カムイ
それぞれの情愛
「おやじィ、このォ〜ッ、糞親父ィ――!」
セタエチは、空に向かって大声でがなりたてていた。すでに出来上がった状態で、馬に揺られて帰って来たのである。
鞍に引っ掛けられた酒の入った瓢箪が、馬の歩みに会わせて、パコンポコン、と音を立てて揺れている。
「セタエチ、お前かなり飲んでるんじゃないかい。まだ昼過ぎだよ」
庭先で、危なっかしい体(てい)で馬を下り、足元をふらつかせているセタエチを見た鈴は、庭に面した引き戸を全開にして、部屋の中で繕い物をしていた。
「ゥィッ、ッ母さん、糞親父は?」
「なんだい、その言い方は。お父さんなら、納屋で縄をなってると思うけど」
セタエチは、札幌農学校に通う学生である。今では、学校の近くの下宿屋に住み込んでいる。
「どうしたんだい、そんなに酔っぱらって」
セタエチはそれには答えずに納屋に行くと、入口に突っ立ったまま据わった目でカムイを睨んだ。

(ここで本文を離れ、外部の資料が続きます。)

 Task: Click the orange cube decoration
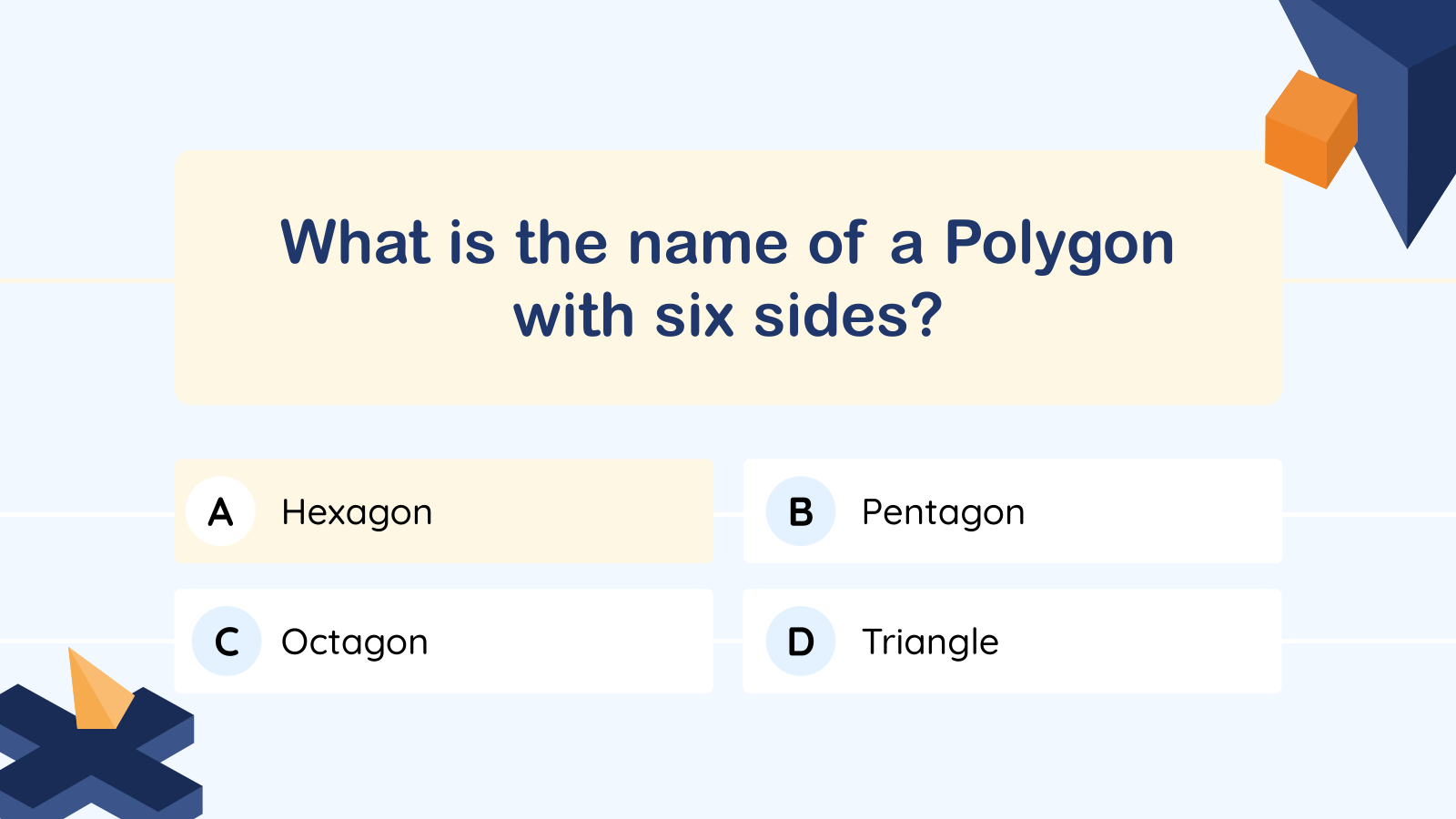1310,130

「おお、帰ったか。どうだ、ワシが持って行ってやった濁酒(どぶろく)は。うまかろうて」
「おおおゥ、親父の作った酒は、格別よ。だがな、ヒャック、酒を届けてくれた後、どこォ行ったんだァ? 余市だろう? ゥイッ、セタエチの親父さん、余市まで、ハーッ、何をしに行ってるんだい? だってさァ。ハハッ、見られてんだよォ」
セタエチは、カムイの前であぐらをかいて、赤い目をして体を揺らしている。